TASK TO CARRY OUT - Rewrite all of the records below, swapping "Facebook" for "Instagram" and leaving everything else unchanged.

MATERIAL FOR THIS EXERCISE -

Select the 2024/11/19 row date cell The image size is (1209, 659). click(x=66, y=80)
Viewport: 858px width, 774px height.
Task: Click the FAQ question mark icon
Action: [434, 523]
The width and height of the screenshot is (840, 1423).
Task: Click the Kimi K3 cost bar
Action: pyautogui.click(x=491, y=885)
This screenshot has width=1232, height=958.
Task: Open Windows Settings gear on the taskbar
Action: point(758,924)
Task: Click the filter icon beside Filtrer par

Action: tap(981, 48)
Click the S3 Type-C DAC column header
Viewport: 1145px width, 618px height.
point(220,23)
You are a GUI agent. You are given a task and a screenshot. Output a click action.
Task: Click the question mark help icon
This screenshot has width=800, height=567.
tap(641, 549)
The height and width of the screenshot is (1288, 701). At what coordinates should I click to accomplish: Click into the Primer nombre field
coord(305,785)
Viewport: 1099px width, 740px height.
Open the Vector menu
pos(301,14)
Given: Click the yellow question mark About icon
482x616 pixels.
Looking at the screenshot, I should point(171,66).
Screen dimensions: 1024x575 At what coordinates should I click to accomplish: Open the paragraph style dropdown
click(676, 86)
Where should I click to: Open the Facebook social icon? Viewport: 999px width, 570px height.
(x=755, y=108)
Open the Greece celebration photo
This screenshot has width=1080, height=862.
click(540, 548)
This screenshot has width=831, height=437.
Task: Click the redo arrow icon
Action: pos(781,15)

COMPLETE ANSWER -
Select the 2024/11/19 row date cell The image size is (1209, 659). click(x=66, y=80)
Viewport: 858px width, 774px height.
Task: Click the FAQ question mark icon
Action: [434, 523]
The width and height of the screenshot is (840, 1423).
Task: Click the Kimi K3 cost bar
Action: pyautogui.click(x=491, y=885)
This screenshot has width=1232, height=958.
Task: Open Windows Settings gear on the taskbar
Action: point(758,924)
Task: Click the filter icon beside Filtrer par

Action: tap(981, 48)
Click the S3 Type-C DAC column header
Viewport: 1145px width, 618px height.
point(220,23)
You are a GUI agent. You are given a task and a screenshot. Output a click action.
Task: Click the question mark help icon
This screenshot has width=800, height=567.
tap(641, 549)
The height and width of the screenshot is (1288, 701). At what coordinates should I click to accomplish: Click into the Primer nombre field
coord(305,785)
Viewport: 1099px width, 740px height.
Open the Vector menu
pos(301,14)
Given: Click the yellow question mark About icon
482x616 pixels.
Looking at the screenshot, I should point(171,66).
Screen dimensions: 1024x575 At what coordinates should I click to accomplish: Open the paragraph style dropdown
click(676, 86)
Where should I click to: Open the Instagram social icon? Viewport: 999px width, 570px height.
(x=755, y=108)
Open the Greece celebration photo
This screenshot has width=1080, height=862.
click(540, 548)
This screenshot has width=831, height=437.
Task: Click the redo arrow icon
Action: pos(781,15)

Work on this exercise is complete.